Journal d'un Fatigué

Publié le par Jovialovitch

     Ce n’est pas facile à dire ou à expliquer. D’ailleurs, je ne sais même pas moi-même de quoi il en retourne. Et pour ainsi dire, je n’ai pas envie d’y mettre un mot dessus. Parce que ce serait peine perdue : y’en a pas. Mon sentiment, il est à moi, à personne d’autre, je suis le seul à le ressentir, et j’aurai beau chercher dans le Littré tout les terme possibles et imaginables que je n’exposerai jamais ce que j’ai dedans mon cœur.

       A vrai dire, depuis quelques jours, je me sens fatigué. Pas de cette fatigue qui rend les paupières lourdes après une grosse journée, ni de celle qui rend les muscles roides et rouillés après une bonne randonné pédestre. C’est une autre fatigue. Supérieure. Une fatigue qu’aucun mot ne traduit, tellement elle est unique. C’est une fatigue qui m’engourdit. Une sorte d’harassement de vivre. D’exister. C’est vrai qu’au fond, c’est fatiguant. C’est pas courageux, de vivre. C’est pas héroïque…ça non ! Mais bon dieu… c’est crevant !

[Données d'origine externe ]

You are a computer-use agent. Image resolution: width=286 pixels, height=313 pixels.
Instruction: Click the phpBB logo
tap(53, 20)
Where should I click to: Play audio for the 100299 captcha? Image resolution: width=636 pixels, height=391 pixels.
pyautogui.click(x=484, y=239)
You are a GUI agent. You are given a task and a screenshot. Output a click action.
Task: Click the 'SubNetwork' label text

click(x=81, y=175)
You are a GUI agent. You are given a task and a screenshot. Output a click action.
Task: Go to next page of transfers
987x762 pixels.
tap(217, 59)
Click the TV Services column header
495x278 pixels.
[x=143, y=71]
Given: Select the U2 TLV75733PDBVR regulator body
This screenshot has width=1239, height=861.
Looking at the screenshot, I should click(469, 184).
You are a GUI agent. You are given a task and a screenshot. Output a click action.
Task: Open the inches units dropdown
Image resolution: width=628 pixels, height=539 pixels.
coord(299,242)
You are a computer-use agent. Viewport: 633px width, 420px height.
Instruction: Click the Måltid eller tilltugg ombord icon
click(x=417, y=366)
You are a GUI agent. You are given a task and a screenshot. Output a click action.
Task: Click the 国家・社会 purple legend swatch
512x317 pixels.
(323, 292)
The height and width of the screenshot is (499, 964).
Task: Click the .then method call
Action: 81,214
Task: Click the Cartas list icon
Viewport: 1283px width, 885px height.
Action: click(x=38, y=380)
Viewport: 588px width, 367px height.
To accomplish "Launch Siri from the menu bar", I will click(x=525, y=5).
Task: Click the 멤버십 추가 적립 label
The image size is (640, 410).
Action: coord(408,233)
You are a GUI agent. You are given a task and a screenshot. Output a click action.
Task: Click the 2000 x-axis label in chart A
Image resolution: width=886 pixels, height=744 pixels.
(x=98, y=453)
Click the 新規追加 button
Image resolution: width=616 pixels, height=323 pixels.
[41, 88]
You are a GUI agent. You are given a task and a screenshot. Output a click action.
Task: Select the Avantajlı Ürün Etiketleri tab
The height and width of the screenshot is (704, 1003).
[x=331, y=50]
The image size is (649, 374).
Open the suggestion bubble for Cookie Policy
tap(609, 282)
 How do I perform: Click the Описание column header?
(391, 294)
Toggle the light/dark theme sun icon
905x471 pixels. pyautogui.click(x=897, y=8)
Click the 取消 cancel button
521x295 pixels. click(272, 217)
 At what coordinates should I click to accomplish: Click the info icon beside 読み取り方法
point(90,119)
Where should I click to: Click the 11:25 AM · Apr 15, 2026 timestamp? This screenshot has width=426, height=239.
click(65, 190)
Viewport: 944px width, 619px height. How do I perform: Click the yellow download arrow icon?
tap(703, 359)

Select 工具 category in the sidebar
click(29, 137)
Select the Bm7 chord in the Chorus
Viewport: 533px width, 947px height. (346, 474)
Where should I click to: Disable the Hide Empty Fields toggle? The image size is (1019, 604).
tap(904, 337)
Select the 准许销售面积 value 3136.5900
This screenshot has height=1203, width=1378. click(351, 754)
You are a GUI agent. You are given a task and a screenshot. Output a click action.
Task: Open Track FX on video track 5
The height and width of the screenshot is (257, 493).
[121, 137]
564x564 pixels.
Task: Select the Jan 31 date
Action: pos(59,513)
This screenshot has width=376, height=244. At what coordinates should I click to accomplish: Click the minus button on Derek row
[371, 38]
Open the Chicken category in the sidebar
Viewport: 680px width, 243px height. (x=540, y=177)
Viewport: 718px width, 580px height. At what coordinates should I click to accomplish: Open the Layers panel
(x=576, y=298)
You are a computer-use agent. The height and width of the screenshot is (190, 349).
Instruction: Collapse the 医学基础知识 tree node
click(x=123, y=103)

       Moi, j’en peux plus. D’abord, j’ai plus franchement le goût. Ce me dit plus rien, le vie. Elle m’ennuie, la vieille mégère, qu’elle aille se faire foutre et qu’on en parle plus. Elle me fait chier. Elle m’emmerde. Je la méprise. De tout mon cœur. Sans blague, j’ai demandé à être là…. à exister… à être ? Jamais ! Je suis, bordel ! Je suis ! Je pense ! Plus j’y pense, plus je suis ! Plus je pense que je pense, plus je suis ! Et plus je pense que je suis, plus je suis ! C’est ça la fatigue… Une insupportable fatigue d’être, de sentir, de voir, de toucher les choses… De penser, de tendre vers l’extérieur, sans cesse. De sentir en soi-même, des effluves d’âmes, des mouvement de cœur, de se sentir là. Une chose vivante et pensante. De voir son pied, sa main, et de se dire, que ça, c’est « moi »… Je suis fatigué, de sentir en moi une tension, sans cesse, quelque chose qui vibre, qui frétille, des fois, qui s’arrête, et puis des fois qui trépide plus vite, qui m’en donne des frissons, de l’amour, de la mélancolie ou une envie de me gratter… qu’il s’arrête, ce vieux machin…

       Cette fatigue, elle est lourde, elle est pesante, elle ne part pas. Elle indissociable de la vie. Comme un maître avec son chien. Comme un chien avec ses puces. Je suis fatigué ! Alors je dors… Je dors parce que quand on dort, on n’existe plus. Et on ne s’en rend même pas compte. C’est d’ailleurs pour ça qu’on existe plus : on ne se rend plus compte de rien. On ne pense plus à rien. Le sommeil, c’est une petite mort. Ceux qui dorment souvent, au fond, comme les lève-tards, ils font un pas vers le néant. Ils veulent s’en approcher, du néant, y rester le plus longtemps. Dormir, c’est suspendre la fatigue, mais c’est pas se donner de l’énergie. On est toujours plus fatiguer au réveil qu’au coucher ! Faut dire, c’est pas facile de revenir à la réalité, de repartir se faire chier, d’aller torcher une journée de plus dans une cohorte débridée de semaines de mois d’année, sans but et sans sens, et dont on ne comprend rien… Je suis fatigué d’exister, et de n’être au bout du compte qu’une giclée de rien dans l’univers… une raclure filante qui passe dans le néant. Une insignifiance, voilà ce que je suis ! Une insignifiance qui voudrait s’en aller du tout. Il paraît qu’en dehors de lui, il n’y a rien. C’est là ma place.